_Information supplied_:
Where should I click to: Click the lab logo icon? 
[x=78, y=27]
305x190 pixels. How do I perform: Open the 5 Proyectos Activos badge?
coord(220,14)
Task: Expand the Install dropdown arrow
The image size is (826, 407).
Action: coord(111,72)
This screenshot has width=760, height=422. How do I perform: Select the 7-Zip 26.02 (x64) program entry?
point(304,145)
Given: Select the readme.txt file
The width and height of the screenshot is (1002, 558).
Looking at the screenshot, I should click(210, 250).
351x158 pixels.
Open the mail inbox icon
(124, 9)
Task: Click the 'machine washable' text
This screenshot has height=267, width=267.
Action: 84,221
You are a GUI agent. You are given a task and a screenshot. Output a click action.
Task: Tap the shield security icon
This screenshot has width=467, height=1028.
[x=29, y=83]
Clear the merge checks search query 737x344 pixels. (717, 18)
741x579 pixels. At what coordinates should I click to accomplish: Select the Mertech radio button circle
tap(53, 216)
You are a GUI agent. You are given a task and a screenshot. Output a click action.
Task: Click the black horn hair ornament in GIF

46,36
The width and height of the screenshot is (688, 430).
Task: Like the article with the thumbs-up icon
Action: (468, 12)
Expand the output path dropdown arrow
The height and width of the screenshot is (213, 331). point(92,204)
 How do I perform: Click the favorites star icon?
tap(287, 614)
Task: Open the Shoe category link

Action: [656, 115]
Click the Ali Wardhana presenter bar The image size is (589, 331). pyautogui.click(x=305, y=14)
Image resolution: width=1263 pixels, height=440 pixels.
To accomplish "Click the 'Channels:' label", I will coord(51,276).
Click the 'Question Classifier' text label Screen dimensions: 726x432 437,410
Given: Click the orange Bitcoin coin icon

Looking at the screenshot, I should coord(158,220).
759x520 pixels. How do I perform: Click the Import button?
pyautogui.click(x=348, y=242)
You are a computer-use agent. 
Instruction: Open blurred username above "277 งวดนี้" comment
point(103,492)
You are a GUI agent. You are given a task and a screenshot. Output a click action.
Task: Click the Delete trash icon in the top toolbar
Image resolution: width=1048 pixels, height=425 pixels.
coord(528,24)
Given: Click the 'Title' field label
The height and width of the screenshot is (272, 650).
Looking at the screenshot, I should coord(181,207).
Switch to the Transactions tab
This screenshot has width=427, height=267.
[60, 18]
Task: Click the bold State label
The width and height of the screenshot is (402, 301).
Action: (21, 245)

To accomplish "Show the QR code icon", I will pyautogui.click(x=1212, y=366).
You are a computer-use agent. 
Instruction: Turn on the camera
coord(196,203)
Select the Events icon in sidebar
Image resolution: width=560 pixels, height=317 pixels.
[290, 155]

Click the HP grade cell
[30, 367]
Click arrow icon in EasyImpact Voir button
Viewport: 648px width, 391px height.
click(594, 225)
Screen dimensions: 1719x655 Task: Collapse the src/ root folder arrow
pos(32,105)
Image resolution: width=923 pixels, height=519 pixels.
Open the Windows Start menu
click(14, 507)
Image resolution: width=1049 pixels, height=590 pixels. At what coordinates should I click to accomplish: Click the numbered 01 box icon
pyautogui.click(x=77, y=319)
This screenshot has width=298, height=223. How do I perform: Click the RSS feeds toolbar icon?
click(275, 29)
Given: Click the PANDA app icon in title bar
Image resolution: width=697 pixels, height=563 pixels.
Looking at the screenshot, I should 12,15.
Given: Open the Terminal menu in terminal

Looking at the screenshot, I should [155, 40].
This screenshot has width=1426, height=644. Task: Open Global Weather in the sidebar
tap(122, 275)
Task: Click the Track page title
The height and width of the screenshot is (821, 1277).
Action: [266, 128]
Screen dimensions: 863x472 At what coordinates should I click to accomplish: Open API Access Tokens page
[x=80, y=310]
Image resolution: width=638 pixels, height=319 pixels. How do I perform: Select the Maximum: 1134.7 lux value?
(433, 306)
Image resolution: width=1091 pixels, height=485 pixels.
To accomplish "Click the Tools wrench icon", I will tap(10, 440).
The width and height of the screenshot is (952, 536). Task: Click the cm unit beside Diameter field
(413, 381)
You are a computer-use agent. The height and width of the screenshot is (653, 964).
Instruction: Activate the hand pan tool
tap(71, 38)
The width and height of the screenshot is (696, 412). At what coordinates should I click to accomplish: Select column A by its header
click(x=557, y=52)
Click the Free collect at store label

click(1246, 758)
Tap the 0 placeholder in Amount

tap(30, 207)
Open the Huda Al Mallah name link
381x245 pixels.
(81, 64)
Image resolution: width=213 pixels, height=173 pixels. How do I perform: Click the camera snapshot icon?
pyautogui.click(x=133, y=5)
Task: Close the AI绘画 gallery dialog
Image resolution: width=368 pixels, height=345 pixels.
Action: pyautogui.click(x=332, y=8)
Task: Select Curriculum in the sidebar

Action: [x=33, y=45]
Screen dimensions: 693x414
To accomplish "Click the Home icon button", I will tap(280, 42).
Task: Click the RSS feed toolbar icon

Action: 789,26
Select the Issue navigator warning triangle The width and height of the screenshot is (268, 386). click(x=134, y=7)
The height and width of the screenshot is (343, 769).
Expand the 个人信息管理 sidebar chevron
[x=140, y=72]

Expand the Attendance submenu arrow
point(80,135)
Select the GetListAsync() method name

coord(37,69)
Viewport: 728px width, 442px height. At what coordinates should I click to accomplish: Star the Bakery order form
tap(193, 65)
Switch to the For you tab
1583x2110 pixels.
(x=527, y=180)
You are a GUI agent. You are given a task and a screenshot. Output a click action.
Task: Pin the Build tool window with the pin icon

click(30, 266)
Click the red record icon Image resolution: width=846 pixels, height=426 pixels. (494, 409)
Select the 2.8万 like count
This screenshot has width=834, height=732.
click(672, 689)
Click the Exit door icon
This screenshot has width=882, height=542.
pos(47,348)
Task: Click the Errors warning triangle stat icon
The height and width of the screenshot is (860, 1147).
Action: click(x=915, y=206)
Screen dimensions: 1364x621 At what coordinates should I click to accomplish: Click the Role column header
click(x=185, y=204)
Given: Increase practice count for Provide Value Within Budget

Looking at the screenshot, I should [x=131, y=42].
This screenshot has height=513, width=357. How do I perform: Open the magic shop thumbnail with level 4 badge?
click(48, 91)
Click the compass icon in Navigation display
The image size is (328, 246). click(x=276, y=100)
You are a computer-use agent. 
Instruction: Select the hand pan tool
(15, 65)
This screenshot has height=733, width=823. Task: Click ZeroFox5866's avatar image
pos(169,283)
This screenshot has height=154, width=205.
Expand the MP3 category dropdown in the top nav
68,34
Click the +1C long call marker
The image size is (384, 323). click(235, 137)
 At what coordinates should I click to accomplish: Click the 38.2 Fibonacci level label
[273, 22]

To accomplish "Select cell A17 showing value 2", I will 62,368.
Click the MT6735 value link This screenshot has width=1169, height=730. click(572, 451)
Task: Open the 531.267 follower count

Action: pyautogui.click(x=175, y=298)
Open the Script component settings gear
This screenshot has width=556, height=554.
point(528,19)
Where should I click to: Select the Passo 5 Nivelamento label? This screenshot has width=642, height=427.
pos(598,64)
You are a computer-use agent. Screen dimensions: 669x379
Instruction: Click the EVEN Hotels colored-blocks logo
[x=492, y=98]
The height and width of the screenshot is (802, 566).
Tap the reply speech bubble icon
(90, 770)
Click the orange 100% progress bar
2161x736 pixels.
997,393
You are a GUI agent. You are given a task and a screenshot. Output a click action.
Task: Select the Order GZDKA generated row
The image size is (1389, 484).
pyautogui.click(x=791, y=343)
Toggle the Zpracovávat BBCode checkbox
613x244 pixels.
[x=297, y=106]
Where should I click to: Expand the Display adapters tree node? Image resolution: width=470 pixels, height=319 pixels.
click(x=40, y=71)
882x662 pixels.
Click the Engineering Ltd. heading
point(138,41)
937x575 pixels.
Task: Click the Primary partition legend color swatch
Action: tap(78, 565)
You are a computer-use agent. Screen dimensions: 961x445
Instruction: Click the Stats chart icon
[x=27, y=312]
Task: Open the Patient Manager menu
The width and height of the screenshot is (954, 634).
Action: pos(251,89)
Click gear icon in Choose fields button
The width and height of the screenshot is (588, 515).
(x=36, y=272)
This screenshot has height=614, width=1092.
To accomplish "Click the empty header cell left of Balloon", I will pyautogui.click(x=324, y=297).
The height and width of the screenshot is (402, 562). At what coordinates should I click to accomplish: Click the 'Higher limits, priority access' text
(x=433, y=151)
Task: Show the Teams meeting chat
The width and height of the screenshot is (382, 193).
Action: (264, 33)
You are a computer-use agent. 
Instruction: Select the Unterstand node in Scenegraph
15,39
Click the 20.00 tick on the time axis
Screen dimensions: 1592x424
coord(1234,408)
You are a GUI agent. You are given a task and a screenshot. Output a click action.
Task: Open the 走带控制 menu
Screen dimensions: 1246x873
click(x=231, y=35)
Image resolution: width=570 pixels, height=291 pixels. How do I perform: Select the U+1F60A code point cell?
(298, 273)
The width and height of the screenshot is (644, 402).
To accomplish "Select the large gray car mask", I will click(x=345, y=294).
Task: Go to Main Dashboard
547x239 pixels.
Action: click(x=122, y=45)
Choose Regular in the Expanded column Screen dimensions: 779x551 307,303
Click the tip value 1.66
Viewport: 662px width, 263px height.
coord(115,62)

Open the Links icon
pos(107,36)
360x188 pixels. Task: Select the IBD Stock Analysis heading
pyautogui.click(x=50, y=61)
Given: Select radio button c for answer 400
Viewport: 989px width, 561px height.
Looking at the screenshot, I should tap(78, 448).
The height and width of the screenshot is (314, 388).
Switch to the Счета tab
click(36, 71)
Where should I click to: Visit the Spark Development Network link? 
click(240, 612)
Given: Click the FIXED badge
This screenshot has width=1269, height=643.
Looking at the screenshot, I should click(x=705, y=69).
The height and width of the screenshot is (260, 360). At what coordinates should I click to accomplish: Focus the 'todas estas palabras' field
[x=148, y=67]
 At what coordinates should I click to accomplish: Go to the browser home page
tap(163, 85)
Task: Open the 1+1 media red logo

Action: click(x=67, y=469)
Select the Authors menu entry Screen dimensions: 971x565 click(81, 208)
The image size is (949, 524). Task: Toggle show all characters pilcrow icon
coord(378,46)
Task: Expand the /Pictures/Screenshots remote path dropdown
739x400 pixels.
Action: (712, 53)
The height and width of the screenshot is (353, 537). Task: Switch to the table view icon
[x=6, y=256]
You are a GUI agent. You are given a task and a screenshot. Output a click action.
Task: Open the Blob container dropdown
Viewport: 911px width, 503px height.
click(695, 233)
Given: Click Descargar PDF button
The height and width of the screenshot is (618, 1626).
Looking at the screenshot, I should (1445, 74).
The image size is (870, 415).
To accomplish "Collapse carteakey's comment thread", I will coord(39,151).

_What is required_: Beginning of the records through the line with "Given: Select the readme.txt file": return that span exactly and stop there.

_Answer section_:
Where should I click to: Click the lab logo icon? 
[x=78, y=27]
305x190 pixels. How do I perform: Open the 5 Proyectos Activos badge?
coord(220,14)
Task: Expand the Install dropdown arrow
The image size is (826, 407).
Action: coord(111,72)
This screenshot has width=760, height=422. How do I perform: Select the 7-Zip 26.02 (x64) program entry?
point(304,145)
Given: Select the readme.txt file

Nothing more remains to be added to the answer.